Some experts have concluded that massage is effective in several ways for the times when muscles are under the weather: besides helping the body to deal with lactic acid buildups (many of us have felt this at some time or another while massaging sore limbs), massage, according to sports medicine gurus, can also help muscles feel better by getting them more oxygenated and more limber.
Massage can also help in making stiff, possibly inflamed or overbuilt muscles more flexible. This is a must for body builders who are feeling their bulk become too “brittle” as a result of overly rapid building.
After an injury, massage can do wonders as well, partly by making sure that tissues damaged in an industry don’t “fuse” incorrectly or grow in ways that were caused by event-driven damage. Some coaches also claim that massage can drive the confidence of the player to recover, almost as a “placebo”, but also as a source of comfort, both physical and psychological.

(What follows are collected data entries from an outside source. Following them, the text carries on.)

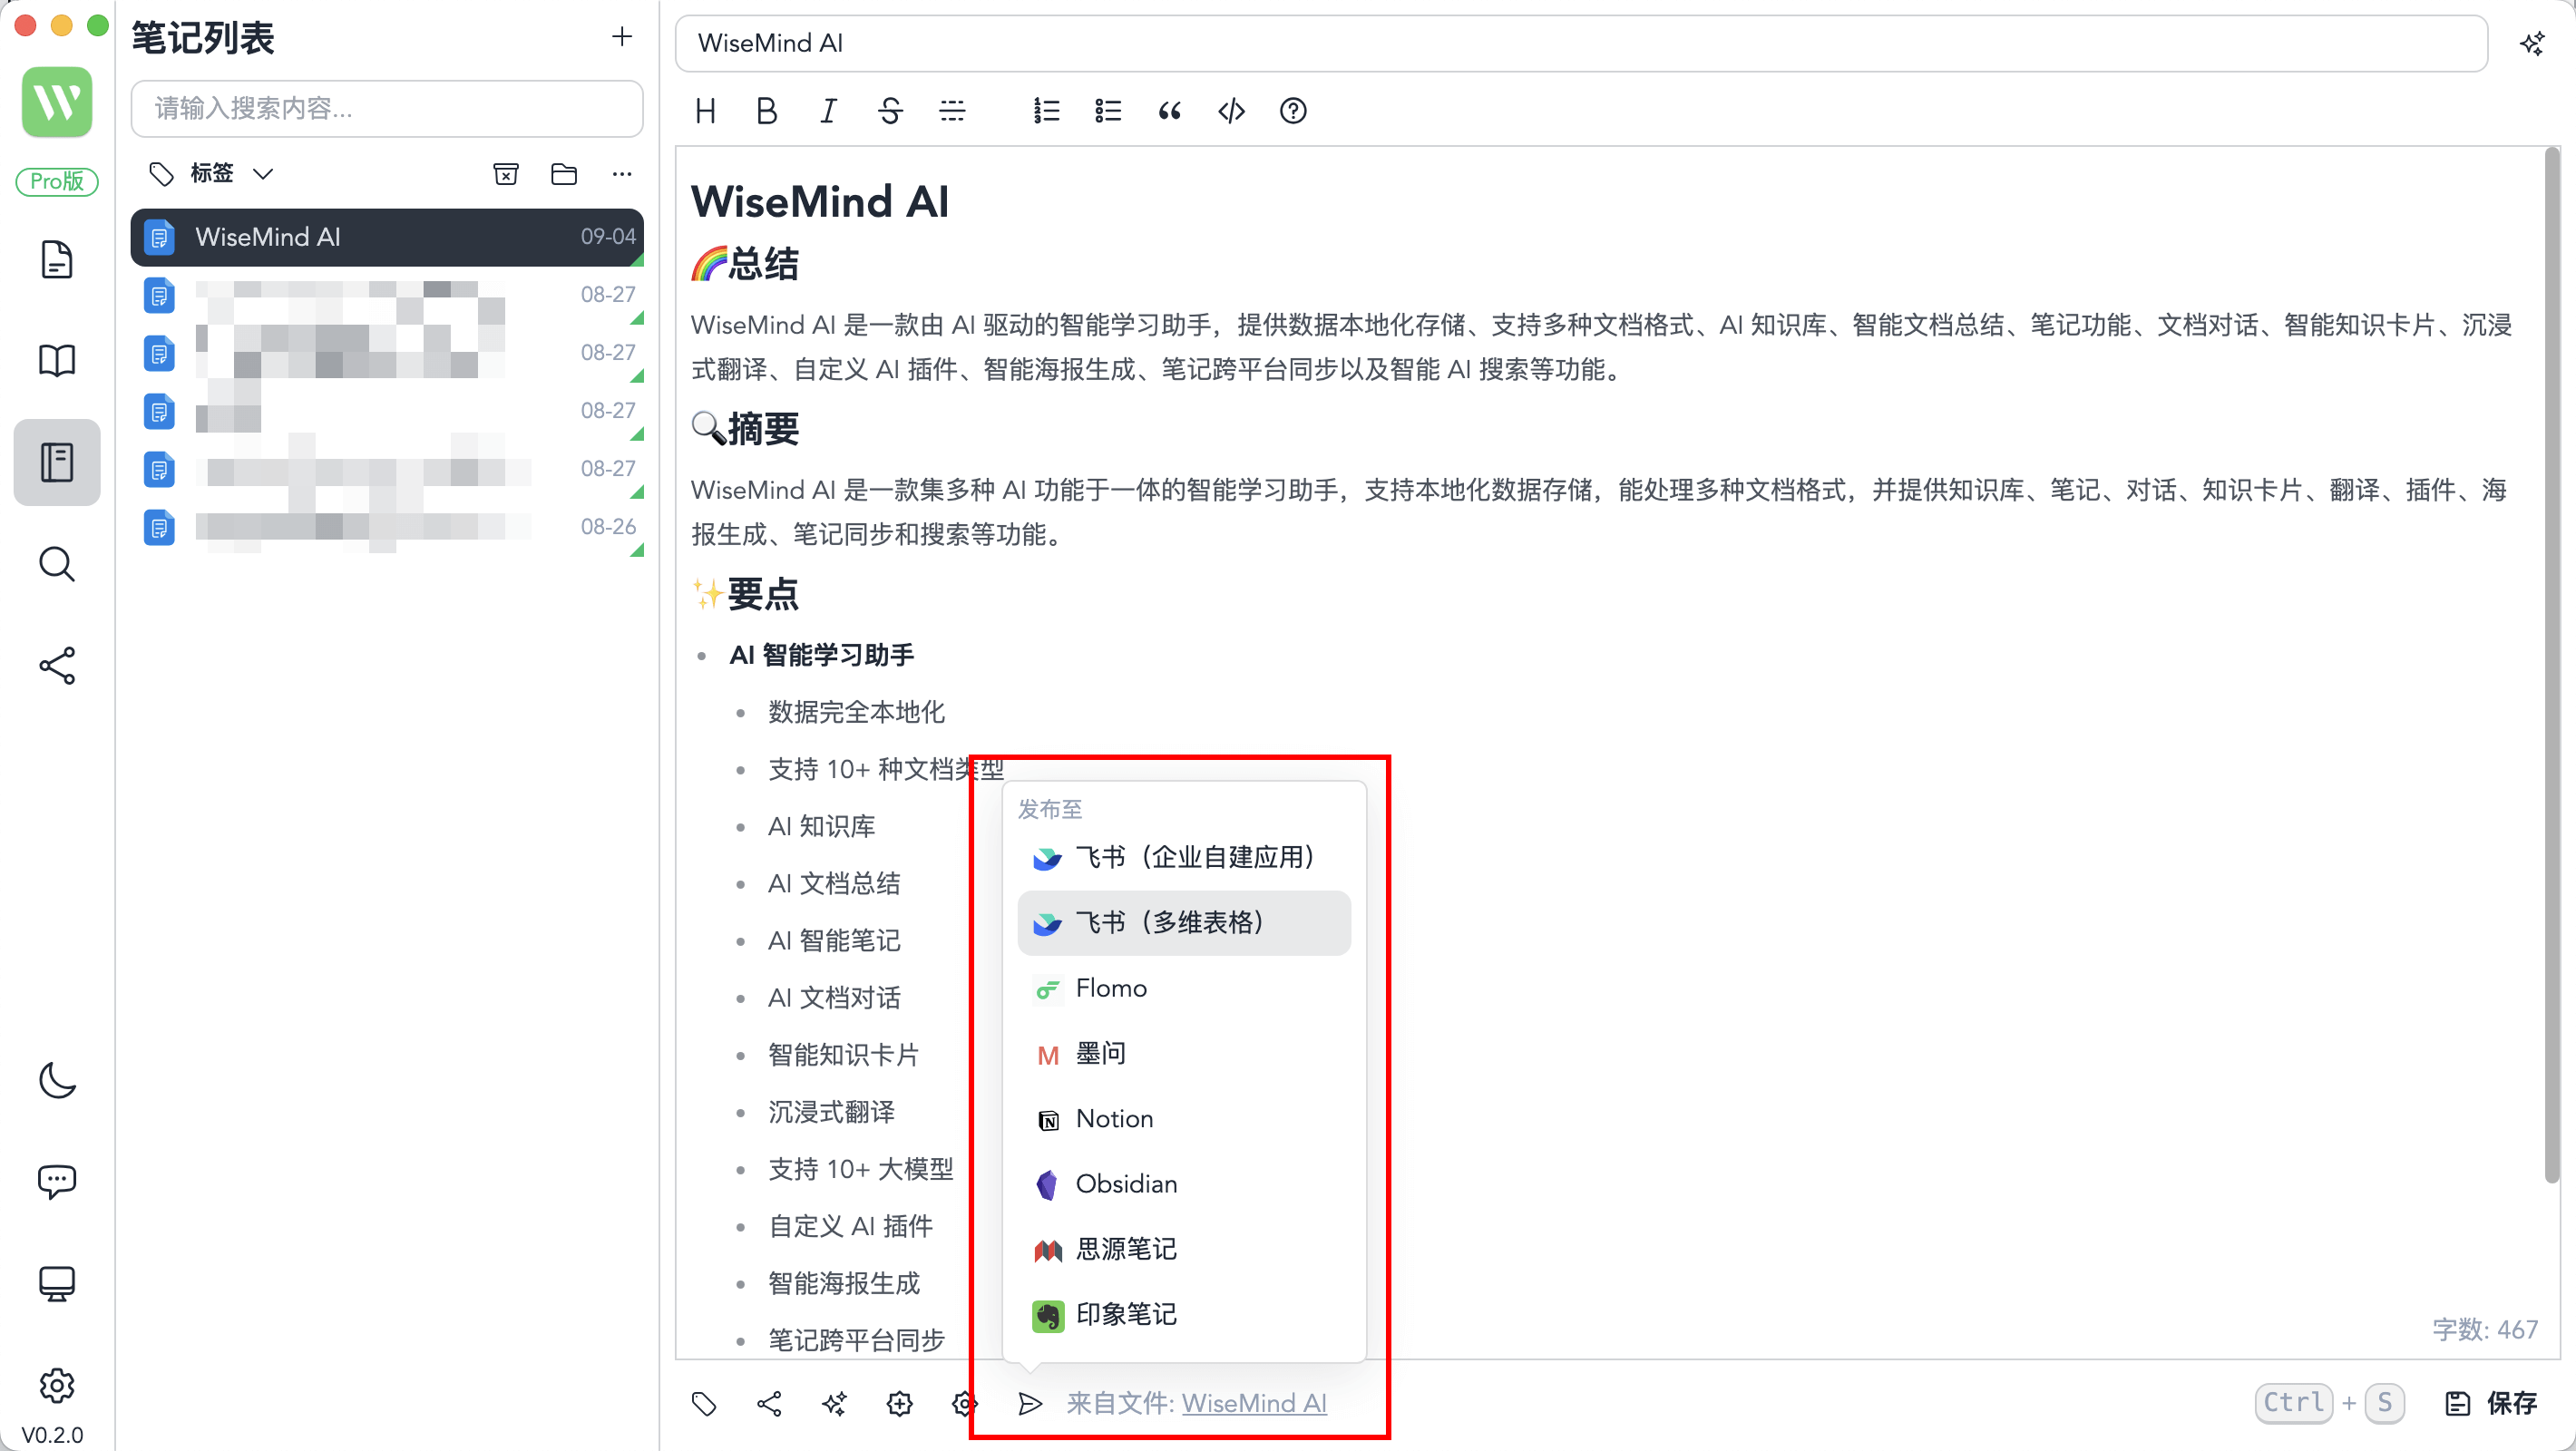Choose Notion as the publish target
The height and width of the screenshot is (1451, 2576).
(1113, 1119)
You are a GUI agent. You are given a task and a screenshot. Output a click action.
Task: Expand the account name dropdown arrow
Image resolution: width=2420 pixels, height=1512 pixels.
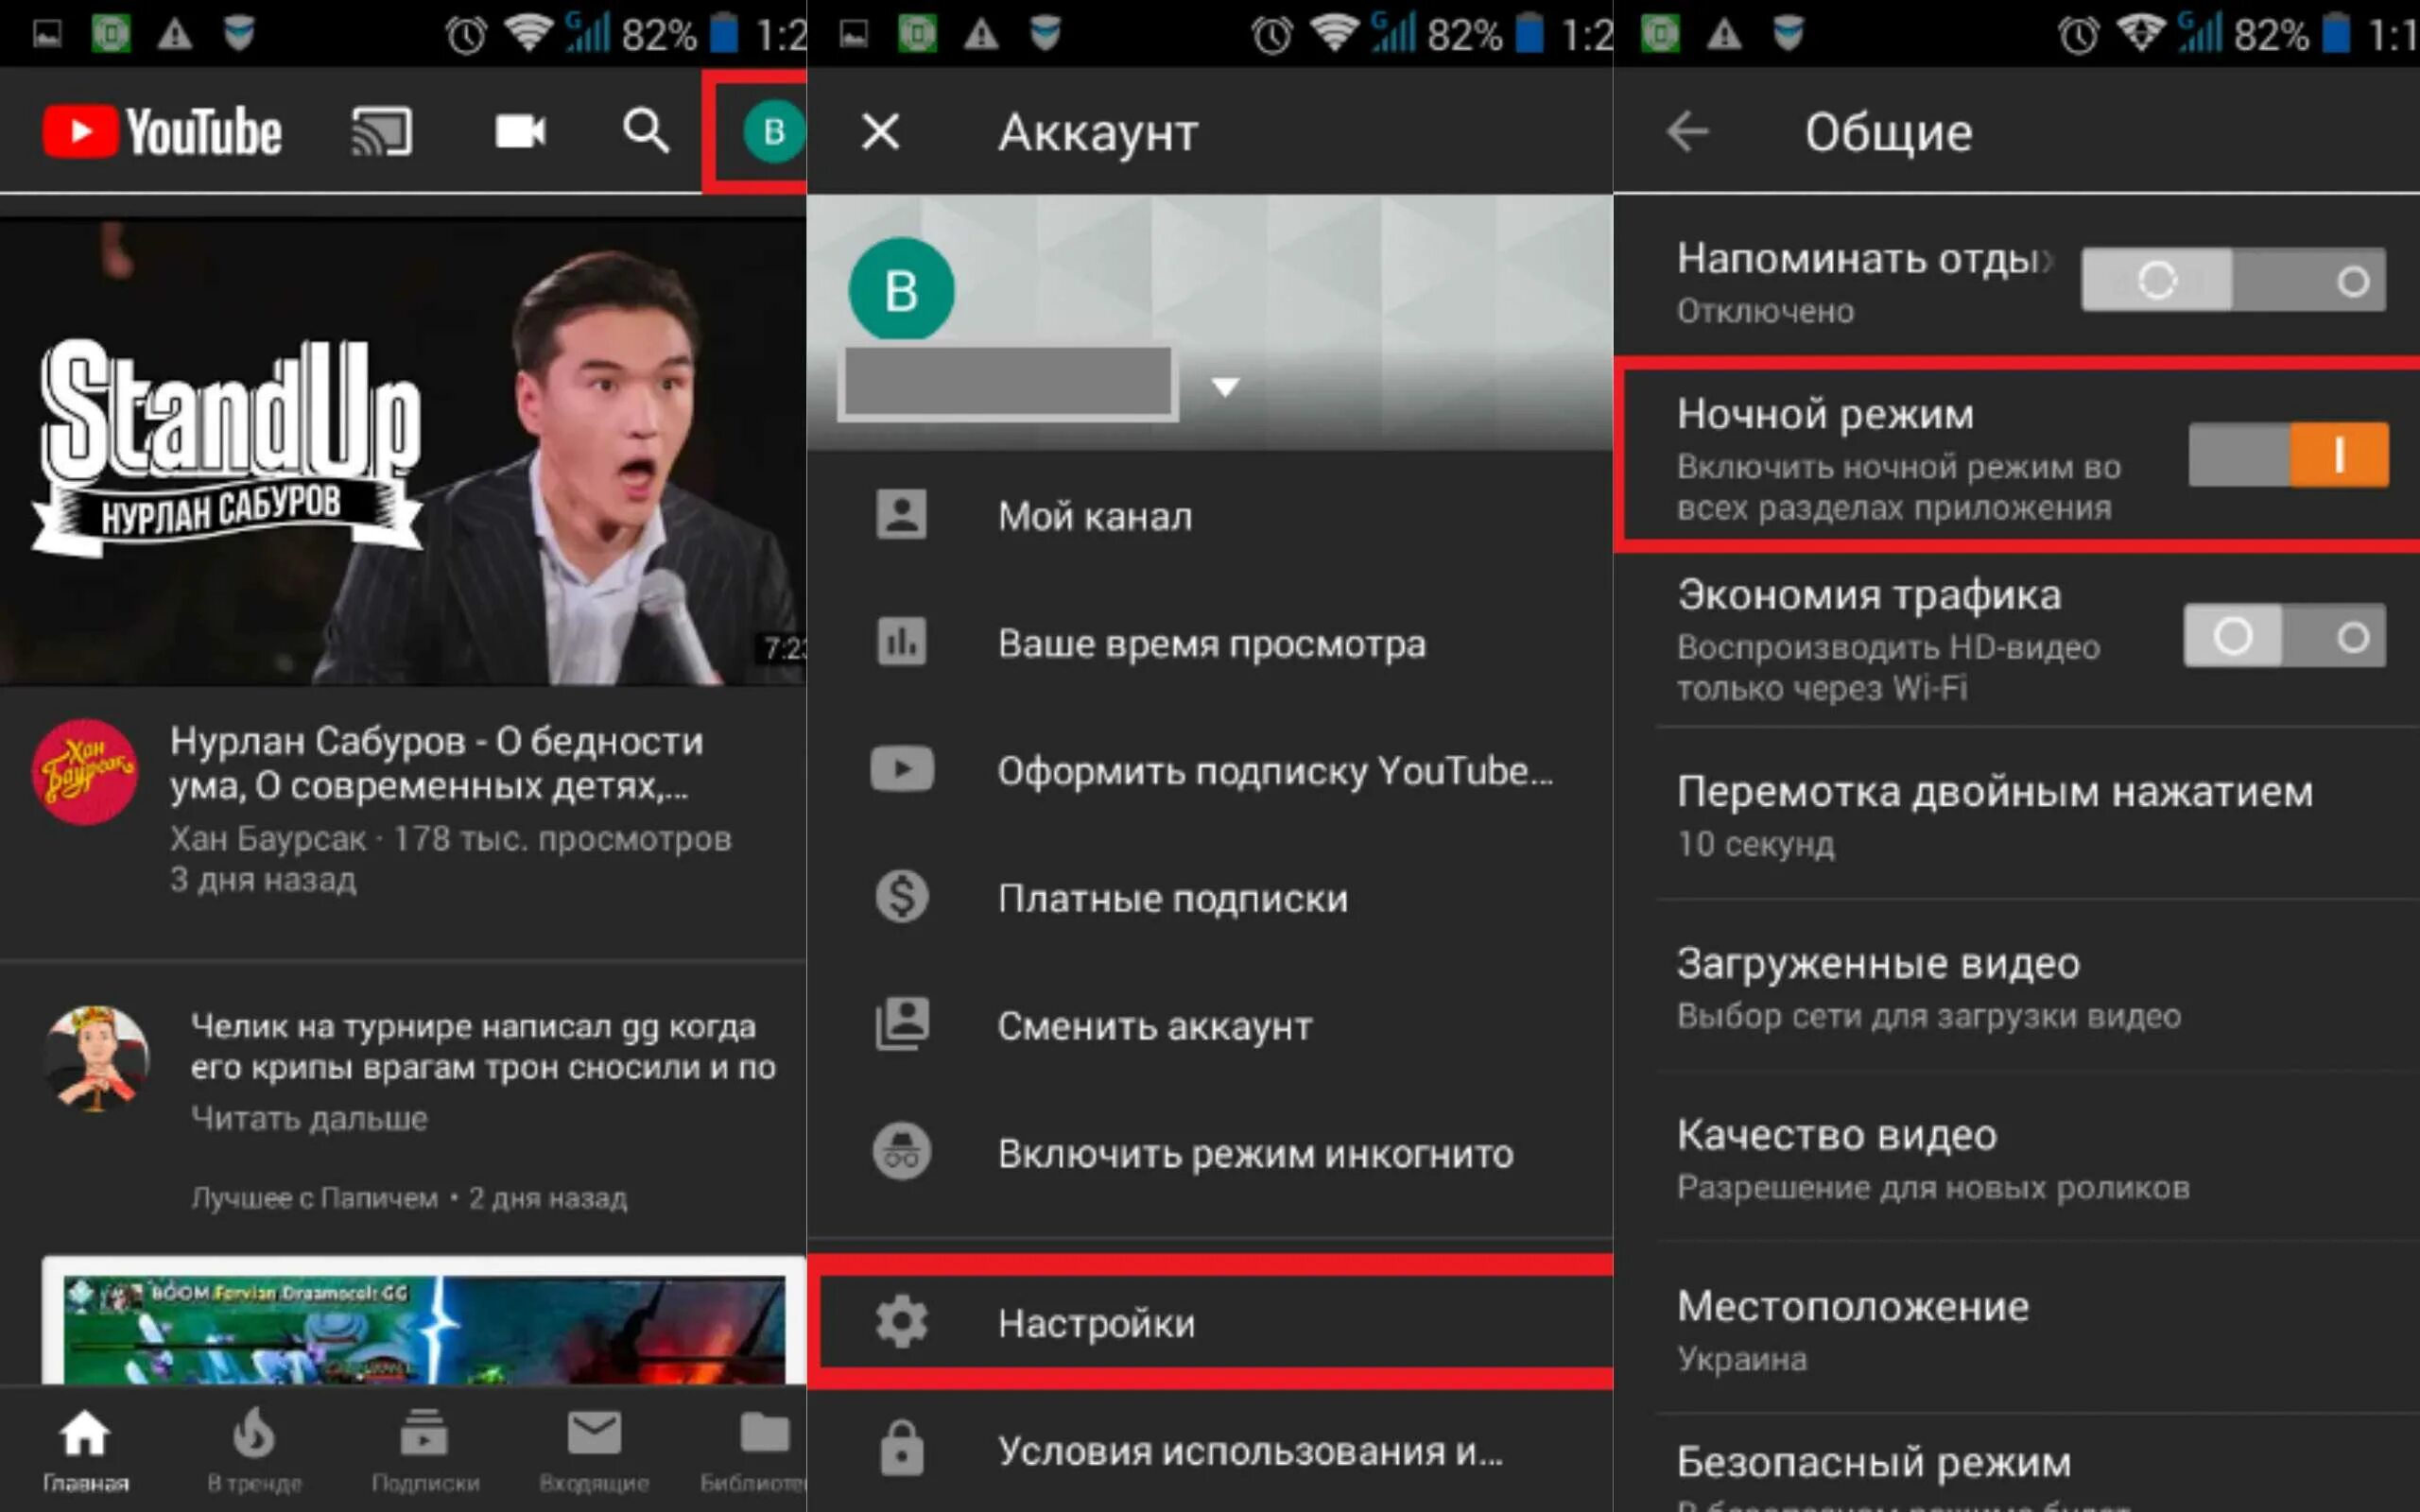point(1225,386)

And, when it comes to the day to day of getting out there and competing, lots of athletes swear by massage therapy as a continual balm for reducing event anxiety and helping the body to face all of the various pressures that it might encounter in a game of tennis, soccer, football, baseball, or any other sport that often brings unprecedented challenge to an athlete.
With all of this in mind, there’s no reason why athletes should be the only ones able to benefit from the time tested methodology of lymphatic, deep tissue or other massage techniques that can have a serious effect on certain kinds of health conditions. With all of the research that exists on massage and its uses, the public could take some cues from the sports medicine field when it comes to massage. If a tissue massage can do all of this for athletes, why not for regular sufferers of general muscle and joint conditions? As massage catches on in the wider medical community, insurance companies have begun modest efforts to cover it as a therapeutic care with proven results.
So, whether you’re an athlete with an injury or a patient presenting at a family practice, ask your doctor about various types of massage therapy that can mean the difference between whole or partial healing.